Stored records
=== Section Start ===

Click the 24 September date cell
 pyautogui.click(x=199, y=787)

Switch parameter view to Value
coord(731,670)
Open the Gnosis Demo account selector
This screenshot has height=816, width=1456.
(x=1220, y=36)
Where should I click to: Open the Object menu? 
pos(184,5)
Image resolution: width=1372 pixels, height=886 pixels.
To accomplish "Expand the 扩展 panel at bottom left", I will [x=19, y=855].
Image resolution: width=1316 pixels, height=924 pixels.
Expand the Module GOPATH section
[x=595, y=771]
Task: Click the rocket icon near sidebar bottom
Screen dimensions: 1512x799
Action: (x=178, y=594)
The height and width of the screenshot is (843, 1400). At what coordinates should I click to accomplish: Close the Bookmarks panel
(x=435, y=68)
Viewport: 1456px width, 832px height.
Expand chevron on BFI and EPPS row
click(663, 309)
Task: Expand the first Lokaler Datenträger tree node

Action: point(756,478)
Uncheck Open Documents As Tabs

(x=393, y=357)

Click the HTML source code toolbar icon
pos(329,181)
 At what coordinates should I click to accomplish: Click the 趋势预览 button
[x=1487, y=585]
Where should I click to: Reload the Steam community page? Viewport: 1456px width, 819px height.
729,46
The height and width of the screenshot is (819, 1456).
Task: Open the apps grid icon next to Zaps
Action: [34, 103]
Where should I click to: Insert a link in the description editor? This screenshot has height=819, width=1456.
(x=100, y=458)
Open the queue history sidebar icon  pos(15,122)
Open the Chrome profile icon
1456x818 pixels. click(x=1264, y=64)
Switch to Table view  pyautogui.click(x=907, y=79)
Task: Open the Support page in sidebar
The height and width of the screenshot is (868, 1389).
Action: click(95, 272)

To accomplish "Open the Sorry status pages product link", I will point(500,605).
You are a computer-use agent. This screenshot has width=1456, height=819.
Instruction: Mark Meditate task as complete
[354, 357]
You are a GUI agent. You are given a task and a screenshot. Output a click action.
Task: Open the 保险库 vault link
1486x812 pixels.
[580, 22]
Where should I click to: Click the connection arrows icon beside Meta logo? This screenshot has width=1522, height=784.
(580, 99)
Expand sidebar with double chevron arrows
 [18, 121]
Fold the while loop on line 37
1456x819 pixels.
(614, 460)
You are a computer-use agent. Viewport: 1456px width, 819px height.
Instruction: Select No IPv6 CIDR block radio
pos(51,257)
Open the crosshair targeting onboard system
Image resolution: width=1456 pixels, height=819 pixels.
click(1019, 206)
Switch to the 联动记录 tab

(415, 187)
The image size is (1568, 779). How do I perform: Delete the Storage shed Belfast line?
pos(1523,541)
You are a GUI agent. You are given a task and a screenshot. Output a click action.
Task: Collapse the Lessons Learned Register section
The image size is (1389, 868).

=== Section End ===

§ TASK DIRECTIONS
All lines carrying the word "will" must be copied from the data above.

§ ANSWER BOX
To accomplish "Expand the 扩展 panel at bottom left", I will [x=19, y=855].
To accomplish "Open the Sorry status pages product link", I will point(500,605).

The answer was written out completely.